WHAT THE TASK REQUIRES ▸ Provide the number of lines of the records that include "Identify", with no other content.

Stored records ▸
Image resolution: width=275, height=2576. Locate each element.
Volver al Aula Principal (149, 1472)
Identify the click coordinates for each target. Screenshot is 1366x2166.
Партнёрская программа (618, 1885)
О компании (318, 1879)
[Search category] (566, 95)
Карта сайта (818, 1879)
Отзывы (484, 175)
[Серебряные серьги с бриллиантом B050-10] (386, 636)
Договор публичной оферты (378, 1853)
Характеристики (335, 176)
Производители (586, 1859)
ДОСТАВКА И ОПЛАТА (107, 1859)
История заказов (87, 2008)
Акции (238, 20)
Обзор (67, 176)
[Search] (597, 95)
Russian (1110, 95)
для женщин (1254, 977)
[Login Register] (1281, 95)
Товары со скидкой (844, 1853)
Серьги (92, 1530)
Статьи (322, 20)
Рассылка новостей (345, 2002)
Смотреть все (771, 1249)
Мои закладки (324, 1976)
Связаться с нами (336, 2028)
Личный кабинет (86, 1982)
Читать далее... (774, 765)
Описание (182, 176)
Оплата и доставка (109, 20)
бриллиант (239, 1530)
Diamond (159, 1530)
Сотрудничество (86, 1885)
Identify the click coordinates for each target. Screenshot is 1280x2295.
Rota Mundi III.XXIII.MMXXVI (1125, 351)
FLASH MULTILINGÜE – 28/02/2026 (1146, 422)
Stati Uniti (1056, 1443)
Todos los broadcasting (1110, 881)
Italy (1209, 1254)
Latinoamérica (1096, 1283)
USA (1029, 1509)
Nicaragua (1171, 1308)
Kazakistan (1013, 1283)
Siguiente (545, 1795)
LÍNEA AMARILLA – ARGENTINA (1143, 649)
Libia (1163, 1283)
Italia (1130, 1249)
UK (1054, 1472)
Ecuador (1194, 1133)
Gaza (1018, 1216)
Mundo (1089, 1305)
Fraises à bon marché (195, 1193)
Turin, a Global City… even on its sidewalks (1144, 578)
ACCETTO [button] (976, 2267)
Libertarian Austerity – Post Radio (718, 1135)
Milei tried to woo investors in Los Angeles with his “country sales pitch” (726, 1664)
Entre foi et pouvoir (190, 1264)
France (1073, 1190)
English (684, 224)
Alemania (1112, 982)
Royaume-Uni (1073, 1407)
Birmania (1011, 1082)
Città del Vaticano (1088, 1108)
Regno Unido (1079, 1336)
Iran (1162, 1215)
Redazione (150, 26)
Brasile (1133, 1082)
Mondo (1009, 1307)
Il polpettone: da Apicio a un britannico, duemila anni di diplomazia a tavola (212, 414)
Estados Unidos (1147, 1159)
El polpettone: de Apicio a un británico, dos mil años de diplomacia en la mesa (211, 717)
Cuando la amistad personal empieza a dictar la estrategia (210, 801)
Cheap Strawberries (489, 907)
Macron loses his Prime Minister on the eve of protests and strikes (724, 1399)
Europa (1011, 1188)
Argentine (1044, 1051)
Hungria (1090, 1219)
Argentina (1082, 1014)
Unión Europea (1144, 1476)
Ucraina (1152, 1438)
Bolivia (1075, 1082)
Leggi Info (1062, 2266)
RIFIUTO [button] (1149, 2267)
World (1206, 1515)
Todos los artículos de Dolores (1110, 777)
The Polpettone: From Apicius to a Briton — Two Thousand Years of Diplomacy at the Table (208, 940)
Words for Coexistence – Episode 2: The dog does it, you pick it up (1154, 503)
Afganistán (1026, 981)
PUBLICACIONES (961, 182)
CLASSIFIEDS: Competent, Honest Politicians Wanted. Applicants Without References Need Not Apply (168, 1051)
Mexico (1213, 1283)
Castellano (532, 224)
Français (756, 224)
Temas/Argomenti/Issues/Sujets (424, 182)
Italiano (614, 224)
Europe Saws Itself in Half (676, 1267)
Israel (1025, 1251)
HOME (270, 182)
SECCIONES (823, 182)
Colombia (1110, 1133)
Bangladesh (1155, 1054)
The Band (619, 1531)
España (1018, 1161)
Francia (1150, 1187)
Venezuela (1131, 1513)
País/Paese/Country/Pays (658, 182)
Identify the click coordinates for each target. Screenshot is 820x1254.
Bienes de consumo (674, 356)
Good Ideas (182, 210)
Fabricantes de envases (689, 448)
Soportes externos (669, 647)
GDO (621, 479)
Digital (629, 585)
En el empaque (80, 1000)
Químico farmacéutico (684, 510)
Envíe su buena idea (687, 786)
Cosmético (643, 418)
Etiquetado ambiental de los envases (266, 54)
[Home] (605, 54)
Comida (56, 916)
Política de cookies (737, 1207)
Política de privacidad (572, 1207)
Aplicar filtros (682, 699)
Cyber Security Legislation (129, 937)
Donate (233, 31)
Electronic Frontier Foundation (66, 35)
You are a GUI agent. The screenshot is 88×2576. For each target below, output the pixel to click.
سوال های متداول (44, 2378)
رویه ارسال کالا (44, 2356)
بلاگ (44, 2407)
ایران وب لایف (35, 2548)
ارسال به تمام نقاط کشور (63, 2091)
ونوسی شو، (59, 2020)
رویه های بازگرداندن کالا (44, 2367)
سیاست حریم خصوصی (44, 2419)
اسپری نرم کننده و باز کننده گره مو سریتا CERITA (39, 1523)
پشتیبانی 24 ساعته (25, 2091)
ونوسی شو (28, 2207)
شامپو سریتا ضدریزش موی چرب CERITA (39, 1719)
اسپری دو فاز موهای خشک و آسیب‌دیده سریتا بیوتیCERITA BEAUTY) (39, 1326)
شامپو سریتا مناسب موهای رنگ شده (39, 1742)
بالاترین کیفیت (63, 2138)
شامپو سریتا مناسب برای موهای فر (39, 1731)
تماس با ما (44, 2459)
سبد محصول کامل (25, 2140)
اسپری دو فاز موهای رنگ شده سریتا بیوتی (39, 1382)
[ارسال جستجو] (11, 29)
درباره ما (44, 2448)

ANSWER BELOW ▸ 3